The reasons that drive men to risk their lives in battle are many and varied but one of the most important covenants is the knowledge that, if they get hit, they’ll be looked after. Rapid, timely evacuation to immediate medical care and surgery and don’t spare the horses. We are the exponents of that covenant, picking the guys up from wherever they’ve been wounded and delivering them into the care of the world’s best trauma surgeons – within minutes, in some cases. If we are scrambled, we go. We put everything into it, whether the guy at the end is a British or ISAF soldier, an Afghan civilian wounded in battle or, in some cases, a member of the Taliban.

We are there and back to Bastion again in an hour and five minutes, which is bloody quick, all things considered. We make the return flight on goggles as it is fully dark by then, and after shutting down, a debrief and some food, I decide on trying to get some sleep; you grab it where you can on the IRT. I grab a radio so I can stay in touch and have a quick shower, get dressed again and go to bed. I keep my boots on, but leave my pistol in its holster hooked over the end of the bed – it takes valuable minutes to put my boots on if we got a shout, but I can strap my firearm on as we run for the Land Rover.

I lay my head on the pillow and shut my eyes. It feels like no more than five minutes have passed when the phone interrupts my dream. Two long rings. I swim up from the depths of sleep and snatch it up, only half awake.

‘British soldier at Sangin. He’s a T1, bleeding heavily, so make it quick.’

I check my watch; it feels like five minutes’ sleep because that’s all it was. Oh well. I grab my holster from the bed and secure it to my right leg. The others know the drill and are ready to go as soon as they hear the phone ring. Make it quick? We are. We’re airborne and en route with our Apache escort within thirty minutes.

This was probably the first time that a cab had been to Sangin which, at this stage of the war, was not under siege as it would become later in the month.
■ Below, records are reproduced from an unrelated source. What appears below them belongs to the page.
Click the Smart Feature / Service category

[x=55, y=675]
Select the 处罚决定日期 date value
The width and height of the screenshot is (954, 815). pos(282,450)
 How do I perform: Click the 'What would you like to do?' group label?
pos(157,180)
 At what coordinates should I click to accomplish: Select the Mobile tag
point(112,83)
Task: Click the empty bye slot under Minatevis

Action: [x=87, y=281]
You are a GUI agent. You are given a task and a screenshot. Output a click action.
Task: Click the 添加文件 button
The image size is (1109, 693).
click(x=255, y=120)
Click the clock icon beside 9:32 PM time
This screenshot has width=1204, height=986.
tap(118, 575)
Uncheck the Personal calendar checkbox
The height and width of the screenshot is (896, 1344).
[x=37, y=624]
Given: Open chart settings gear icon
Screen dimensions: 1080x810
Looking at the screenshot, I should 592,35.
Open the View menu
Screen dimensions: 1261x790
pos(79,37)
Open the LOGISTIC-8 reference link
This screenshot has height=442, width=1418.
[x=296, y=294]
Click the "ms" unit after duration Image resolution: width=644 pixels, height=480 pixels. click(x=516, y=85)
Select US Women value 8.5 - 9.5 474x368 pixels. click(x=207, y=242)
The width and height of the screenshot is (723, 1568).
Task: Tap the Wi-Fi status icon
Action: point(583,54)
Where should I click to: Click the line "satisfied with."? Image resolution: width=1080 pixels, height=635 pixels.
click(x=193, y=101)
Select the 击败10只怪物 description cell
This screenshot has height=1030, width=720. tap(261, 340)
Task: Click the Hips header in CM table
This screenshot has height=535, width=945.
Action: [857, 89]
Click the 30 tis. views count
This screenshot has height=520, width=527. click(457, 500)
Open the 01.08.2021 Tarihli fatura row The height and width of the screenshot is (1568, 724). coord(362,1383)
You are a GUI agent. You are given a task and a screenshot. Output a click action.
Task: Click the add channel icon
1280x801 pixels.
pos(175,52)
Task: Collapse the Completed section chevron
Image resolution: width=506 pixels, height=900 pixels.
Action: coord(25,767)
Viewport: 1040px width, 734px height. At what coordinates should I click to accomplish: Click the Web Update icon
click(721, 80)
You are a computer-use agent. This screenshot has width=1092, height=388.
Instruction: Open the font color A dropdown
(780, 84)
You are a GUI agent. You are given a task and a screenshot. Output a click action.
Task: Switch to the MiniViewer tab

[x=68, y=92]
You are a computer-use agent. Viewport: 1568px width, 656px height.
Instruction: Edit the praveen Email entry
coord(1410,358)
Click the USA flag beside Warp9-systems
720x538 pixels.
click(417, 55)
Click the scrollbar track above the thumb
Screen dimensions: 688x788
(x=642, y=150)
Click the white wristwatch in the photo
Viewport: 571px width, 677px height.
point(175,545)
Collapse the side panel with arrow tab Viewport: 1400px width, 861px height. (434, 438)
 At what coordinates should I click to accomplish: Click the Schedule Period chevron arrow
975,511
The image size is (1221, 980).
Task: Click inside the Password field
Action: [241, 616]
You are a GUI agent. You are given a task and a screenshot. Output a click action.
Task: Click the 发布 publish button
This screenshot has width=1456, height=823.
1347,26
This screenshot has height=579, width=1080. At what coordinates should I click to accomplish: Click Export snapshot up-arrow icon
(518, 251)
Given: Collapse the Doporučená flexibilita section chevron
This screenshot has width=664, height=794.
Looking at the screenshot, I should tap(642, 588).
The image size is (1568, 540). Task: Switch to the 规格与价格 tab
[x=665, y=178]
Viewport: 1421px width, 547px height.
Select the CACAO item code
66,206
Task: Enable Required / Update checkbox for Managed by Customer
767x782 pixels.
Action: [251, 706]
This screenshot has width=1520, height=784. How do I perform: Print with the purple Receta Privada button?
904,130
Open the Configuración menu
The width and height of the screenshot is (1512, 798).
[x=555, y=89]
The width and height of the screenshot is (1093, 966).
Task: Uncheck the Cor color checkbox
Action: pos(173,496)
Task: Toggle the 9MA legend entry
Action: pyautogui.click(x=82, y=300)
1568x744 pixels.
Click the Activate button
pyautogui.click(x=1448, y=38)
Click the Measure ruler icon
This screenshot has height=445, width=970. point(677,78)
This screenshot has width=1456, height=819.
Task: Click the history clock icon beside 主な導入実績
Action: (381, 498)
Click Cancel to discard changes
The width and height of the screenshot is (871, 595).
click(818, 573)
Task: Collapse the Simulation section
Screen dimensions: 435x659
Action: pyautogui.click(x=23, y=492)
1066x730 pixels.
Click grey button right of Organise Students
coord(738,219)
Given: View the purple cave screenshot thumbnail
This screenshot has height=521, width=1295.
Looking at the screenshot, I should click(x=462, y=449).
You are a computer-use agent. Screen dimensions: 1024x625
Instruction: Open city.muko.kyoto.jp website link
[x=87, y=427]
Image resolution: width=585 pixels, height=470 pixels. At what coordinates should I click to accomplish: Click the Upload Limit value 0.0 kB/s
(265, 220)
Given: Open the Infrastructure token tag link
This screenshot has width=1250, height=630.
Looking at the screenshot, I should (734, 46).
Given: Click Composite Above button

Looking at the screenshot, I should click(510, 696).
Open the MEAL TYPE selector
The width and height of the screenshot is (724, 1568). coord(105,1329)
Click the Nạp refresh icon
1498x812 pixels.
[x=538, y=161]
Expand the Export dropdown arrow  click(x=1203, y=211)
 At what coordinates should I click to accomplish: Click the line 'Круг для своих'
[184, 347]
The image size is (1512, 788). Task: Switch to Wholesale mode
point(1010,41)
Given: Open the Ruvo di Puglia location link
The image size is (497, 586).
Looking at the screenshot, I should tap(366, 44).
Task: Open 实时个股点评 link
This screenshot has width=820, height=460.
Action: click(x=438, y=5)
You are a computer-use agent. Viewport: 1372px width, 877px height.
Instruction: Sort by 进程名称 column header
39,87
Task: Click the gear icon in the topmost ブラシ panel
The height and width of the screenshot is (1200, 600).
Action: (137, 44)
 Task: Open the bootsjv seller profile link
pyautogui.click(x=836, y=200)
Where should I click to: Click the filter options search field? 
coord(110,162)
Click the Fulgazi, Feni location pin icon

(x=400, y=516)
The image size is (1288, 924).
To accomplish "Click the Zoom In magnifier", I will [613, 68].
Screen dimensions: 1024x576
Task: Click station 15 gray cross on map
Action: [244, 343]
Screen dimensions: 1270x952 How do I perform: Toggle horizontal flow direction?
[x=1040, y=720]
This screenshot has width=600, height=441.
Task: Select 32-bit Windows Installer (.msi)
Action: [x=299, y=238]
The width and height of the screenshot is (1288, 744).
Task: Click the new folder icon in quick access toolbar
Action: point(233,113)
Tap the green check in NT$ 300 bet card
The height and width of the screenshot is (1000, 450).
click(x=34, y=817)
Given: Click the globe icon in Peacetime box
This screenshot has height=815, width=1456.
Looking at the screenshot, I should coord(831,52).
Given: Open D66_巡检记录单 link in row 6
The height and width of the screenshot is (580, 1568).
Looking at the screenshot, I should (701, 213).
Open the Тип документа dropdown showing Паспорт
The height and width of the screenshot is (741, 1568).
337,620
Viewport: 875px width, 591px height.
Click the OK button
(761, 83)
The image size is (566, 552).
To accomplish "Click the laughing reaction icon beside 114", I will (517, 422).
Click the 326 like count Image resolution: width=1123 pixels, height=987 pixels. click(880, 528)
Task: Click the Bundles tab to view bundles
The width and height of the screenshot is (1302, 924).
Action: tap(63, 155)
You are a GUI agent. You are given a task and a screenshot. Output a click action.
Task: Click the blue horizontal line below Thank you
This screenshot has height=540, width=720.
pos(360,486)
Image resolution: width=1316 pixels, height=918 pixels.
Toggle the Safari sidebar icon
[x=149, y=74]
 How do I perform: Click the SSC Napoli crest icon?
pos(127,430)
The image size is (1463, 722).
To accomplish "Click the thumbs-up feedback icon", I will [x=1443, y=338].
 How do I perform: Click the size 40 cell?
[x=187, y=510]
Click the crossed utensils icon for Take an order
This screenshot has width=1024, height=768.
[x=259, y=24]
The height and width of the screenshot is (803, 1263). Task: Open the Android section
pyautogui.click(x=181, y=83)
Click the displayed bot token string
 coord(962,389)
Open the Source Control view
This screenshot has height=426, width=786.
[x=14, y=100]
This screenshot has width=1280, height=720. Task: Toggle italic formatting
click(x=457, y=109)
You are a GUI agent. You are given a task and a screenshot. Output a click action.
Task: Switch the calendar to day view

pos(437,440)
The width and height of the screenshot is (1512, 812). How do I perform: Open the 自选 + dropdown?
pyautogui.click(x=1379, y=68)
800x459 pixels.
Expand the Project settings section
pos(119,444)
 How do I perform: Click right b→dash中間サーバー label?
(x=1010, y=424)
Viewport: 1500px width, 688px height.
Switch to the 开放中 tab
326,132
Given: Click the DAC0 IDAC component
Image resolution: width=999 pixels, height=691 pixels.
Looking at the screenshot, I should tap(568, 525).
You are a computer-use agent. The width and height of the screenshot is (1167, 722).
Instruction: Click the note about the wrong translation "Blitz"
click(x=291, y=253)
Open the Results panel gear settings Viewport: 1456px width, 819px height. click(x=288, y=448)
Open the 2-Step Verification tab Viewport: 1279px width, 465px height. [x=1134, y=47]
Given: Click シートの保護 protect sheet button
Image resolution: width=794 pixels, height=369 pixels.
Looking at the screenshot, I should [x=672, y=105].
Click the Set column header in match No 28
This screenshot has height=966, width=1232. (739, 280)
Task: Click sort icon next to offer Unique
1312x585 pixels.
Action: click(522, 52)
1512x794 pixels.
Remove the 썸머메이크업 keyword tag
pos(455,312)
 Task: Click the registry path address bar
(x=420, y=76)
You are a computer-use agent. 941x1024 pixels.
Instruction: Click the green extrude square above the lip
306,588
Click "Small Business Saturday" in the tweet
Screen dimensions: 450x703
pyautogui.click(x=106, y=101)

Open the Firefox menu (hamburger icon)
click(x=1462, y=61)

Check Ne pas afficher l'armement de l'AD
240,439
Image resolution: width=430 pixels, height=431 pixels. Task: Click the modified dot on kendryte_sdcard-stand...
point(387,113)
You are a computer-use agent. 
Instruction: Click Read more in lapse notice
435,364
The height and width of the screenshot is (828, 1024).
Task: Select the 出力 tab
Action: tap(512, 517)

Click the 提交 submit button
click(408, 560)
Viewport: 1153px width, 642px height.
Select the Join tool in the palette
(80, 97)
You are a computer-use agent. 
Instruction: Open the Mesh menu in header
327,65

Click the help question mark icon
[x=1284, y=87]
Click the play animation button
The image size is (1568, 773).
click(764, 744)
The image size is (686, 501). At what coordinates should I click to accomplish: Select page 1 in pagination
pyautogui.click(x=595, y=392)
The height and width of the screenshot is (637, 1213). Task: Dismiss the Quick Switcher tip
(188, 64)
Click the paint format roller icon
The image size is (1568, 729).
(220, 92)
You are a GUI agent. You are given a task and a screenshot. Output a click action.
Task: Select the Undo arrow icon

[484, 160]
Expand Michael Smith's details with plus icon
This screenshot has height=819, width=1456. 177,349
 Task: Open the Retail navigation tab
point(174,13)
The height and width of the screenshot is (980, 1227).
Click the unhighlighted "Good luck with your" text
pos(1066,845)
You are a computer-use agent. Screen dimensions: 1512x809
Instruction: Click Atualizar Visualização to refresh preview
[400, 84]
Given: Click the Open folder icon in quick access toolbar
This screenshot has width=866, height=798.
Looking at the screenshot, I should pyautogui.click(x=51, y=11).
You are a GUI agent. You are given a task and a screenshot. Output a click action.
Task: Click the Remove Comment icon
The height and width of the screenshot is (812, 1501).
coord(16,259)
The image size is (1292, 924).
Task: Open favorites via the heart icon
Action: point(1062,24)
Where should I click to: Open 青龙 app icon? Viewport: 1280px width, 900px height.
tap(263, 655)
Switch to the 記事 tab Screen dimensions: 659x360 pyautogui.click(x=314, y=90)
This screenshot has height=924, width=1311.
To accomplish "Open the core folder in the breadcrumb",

However, a patrol had been sent out from nearby FOB Robinson to recover a Desert Hawk Unmanned Aerial Vehicle (UAV) that had crashed near the Helmand River. The patrol had been dicked by the Taliban almost as soon as they left their base and, having failed to locate the UAV, were ambushed on a track as they returned. Lance Bombardier Mason of I Battery, 7 RHA was hit in the chest. The patrol medic alone got through six SA80 magazines defending the casualty while waiting for assistance.